● Try it
Look through the listing below for the line with "Where should I" and the line with "1280x591 pixels.". Copy both, along with every line between them, exactly and with no pictures.

━━━━━ Entries provided

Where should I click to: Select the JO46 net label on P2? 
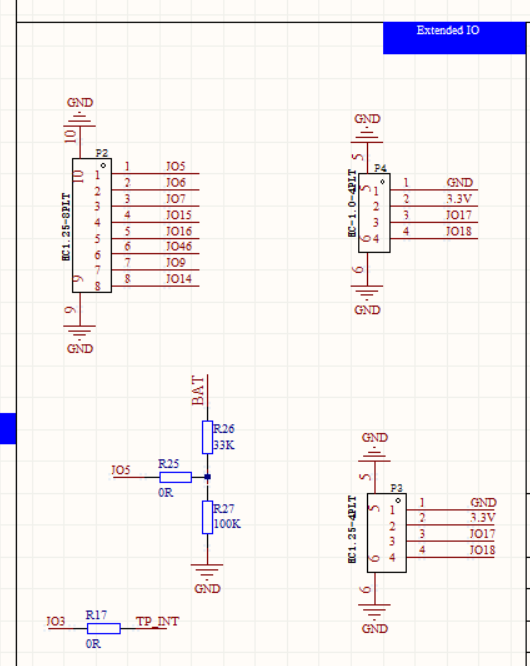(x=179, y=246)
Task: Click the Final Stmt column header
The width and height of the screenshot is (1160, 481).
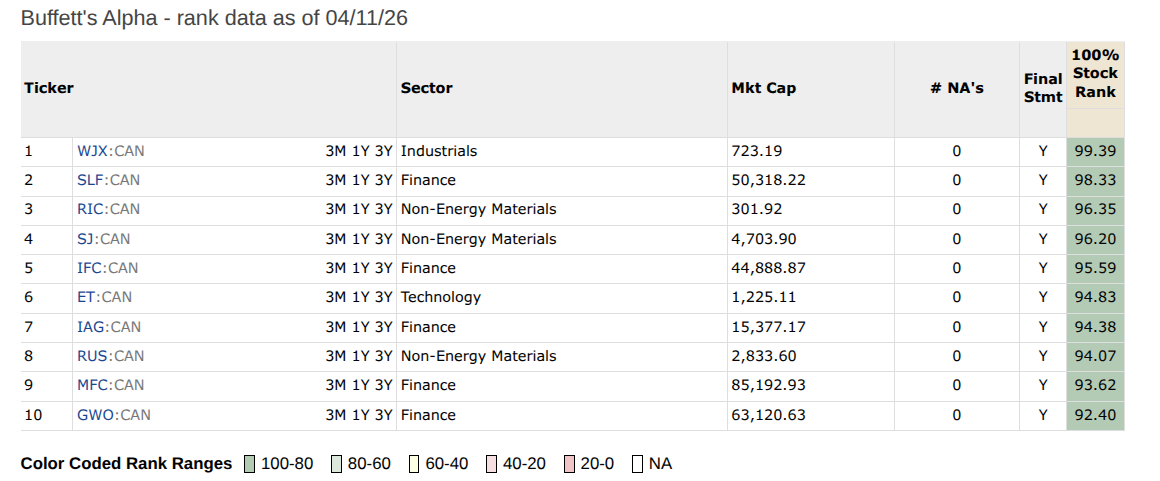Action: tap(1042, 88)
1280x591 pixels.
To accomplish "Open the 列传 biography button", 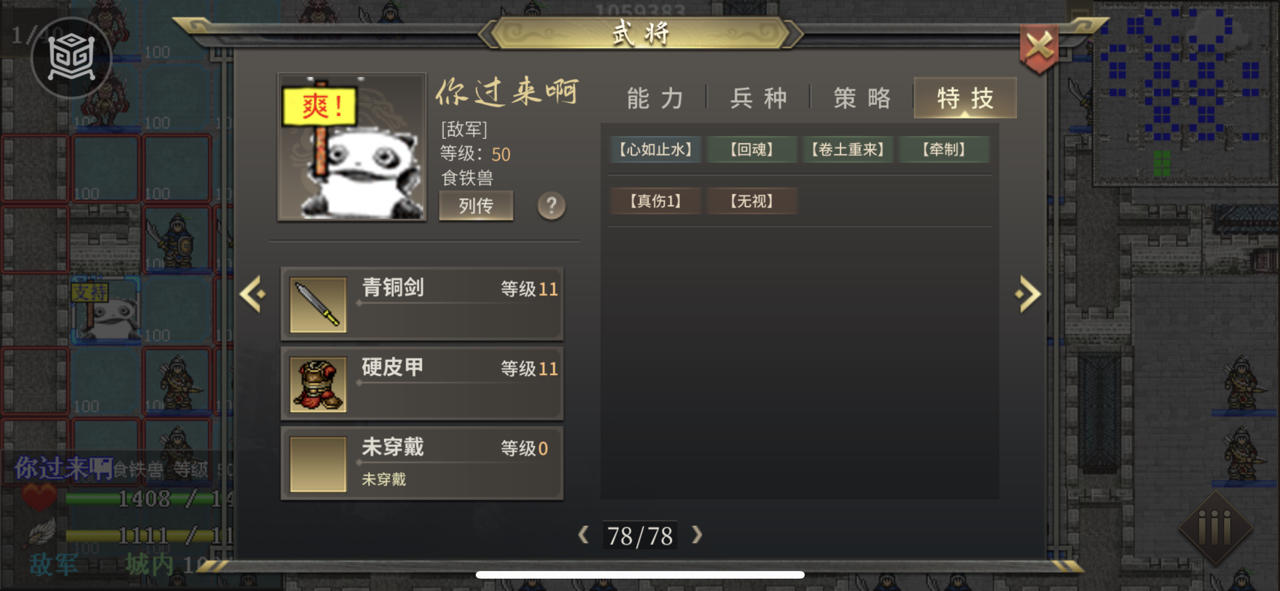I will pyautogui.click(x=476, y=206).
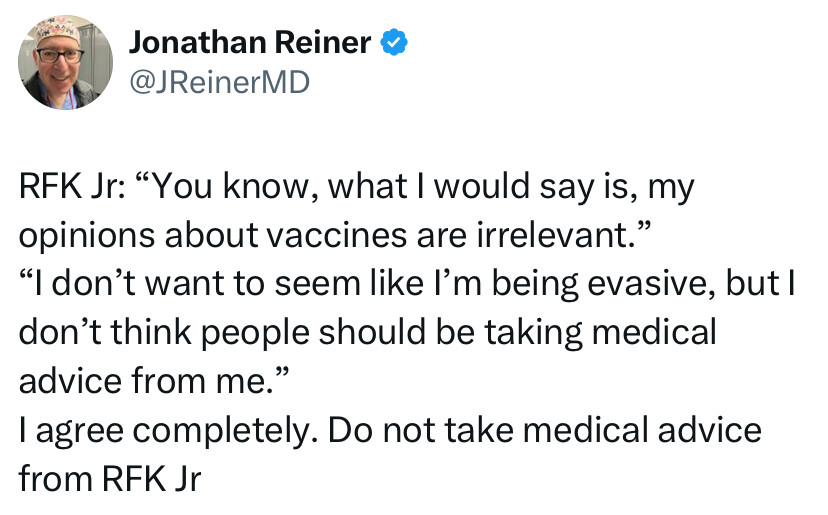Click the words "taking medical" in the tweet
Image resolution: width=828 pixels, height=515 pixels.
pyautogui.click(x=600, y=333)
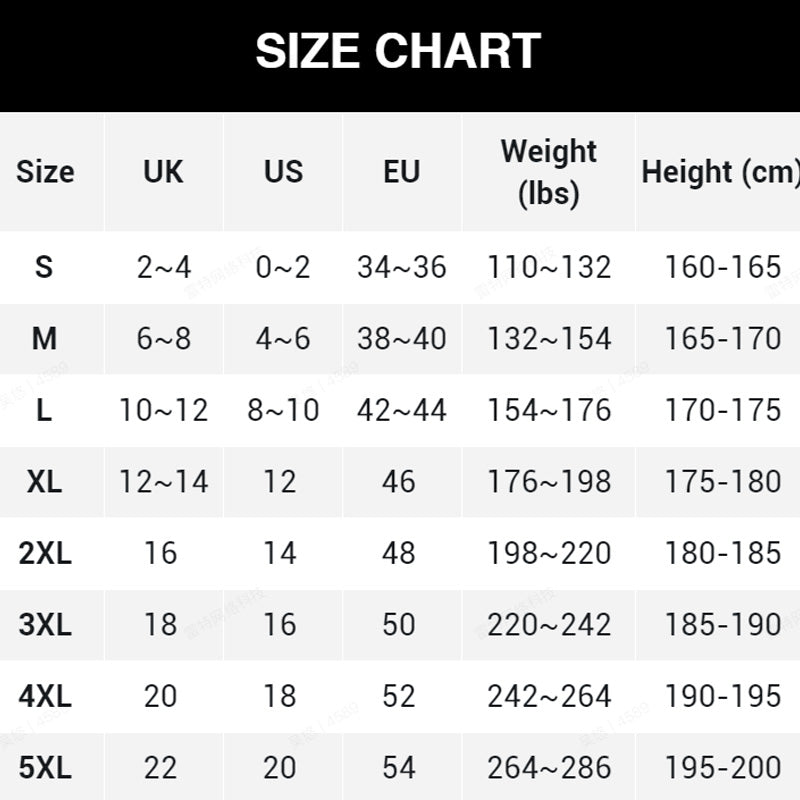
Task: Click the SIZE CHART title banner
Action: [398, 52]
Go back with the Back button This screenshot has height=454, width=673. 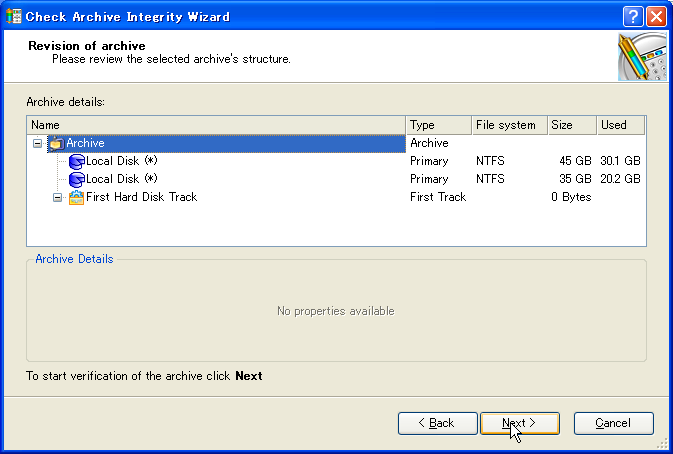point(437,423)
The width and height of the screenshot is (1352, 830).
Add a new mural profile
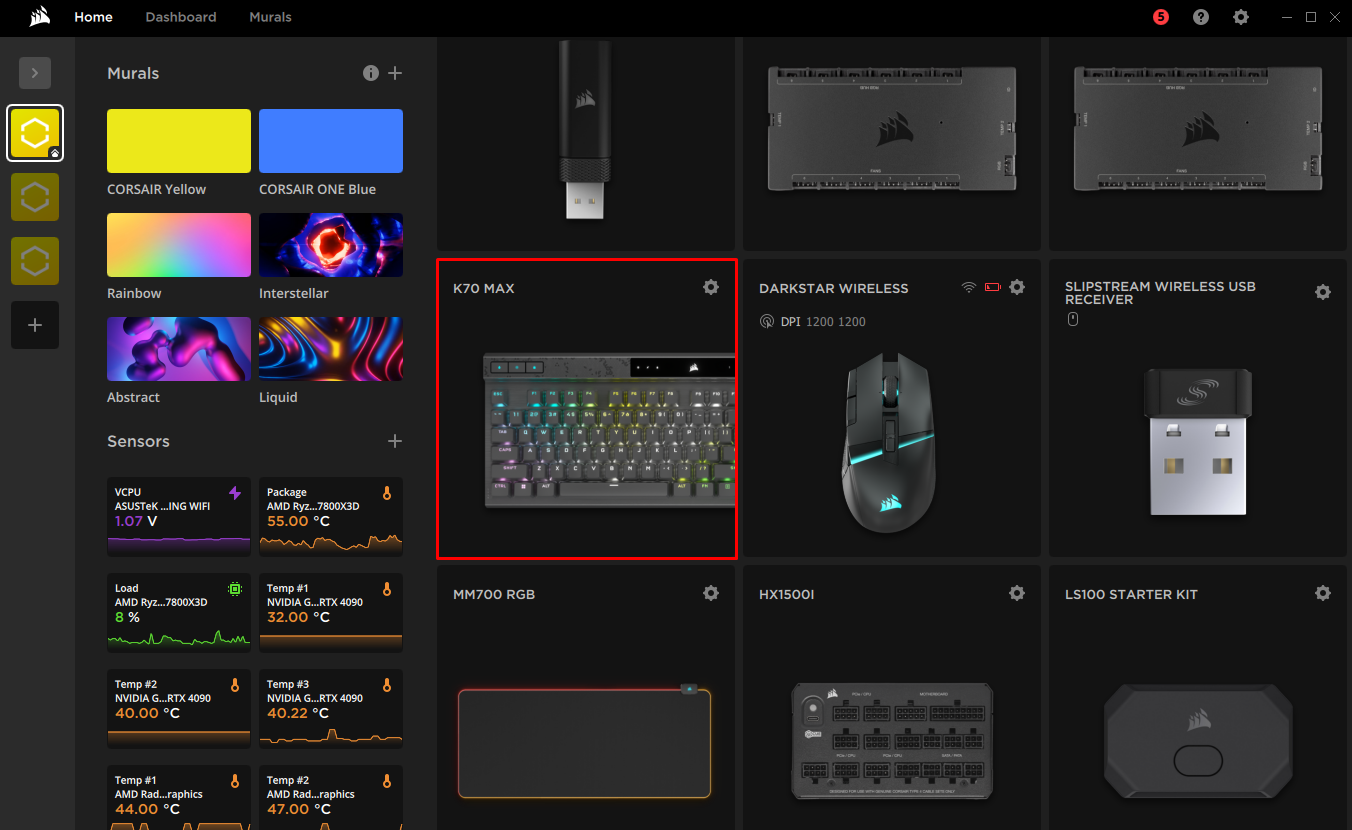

━━━━━━━━━━
━━━━━ Entries provided

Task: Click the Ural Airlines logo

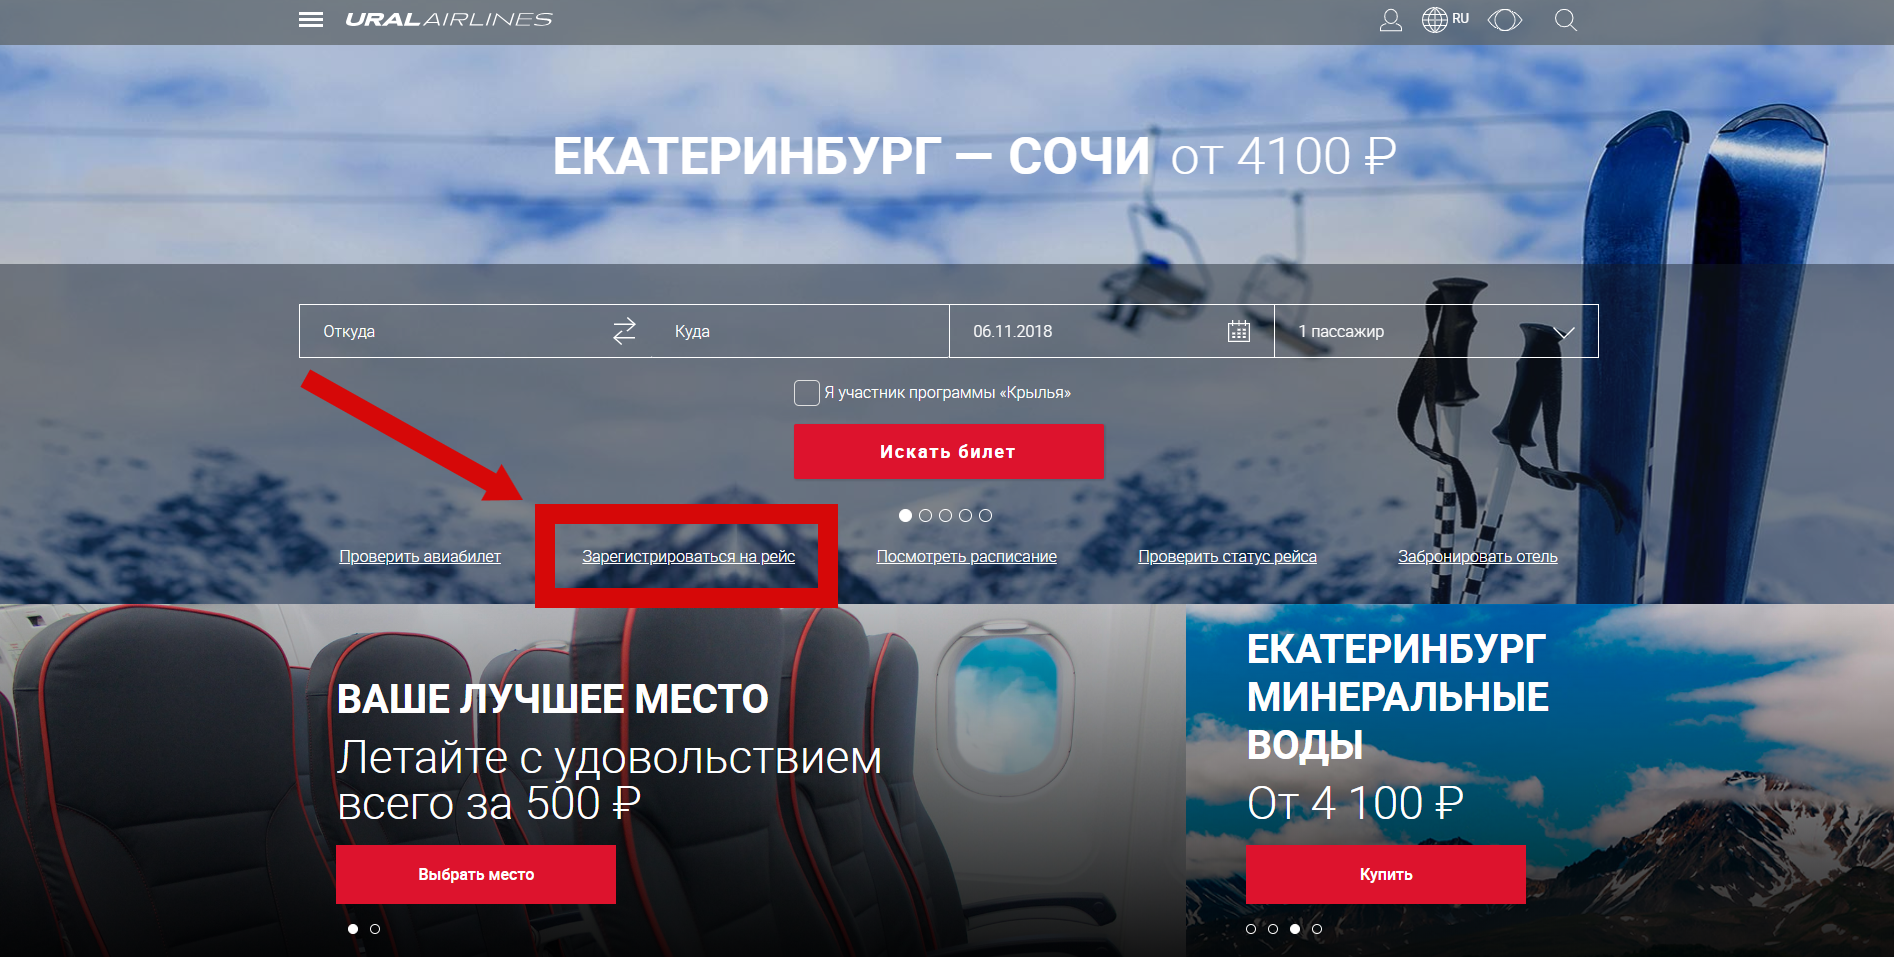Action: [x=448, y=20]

━━━━━━━━━━
━━━━━ Entries provided

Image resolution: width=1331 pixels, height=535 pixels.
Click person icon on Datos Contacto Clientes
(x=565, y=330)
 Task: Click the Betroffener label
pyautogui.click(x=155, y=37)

━━━━━━━━━━

● Written response
Where should I click to: Select the JO46 net label on P2? 
(x=179, y=246)
Task: Click the Final Stmt column header
The width and height of the screenshot is (1160, 481).
Action: tap(1042, 88)
1280x591 pixels.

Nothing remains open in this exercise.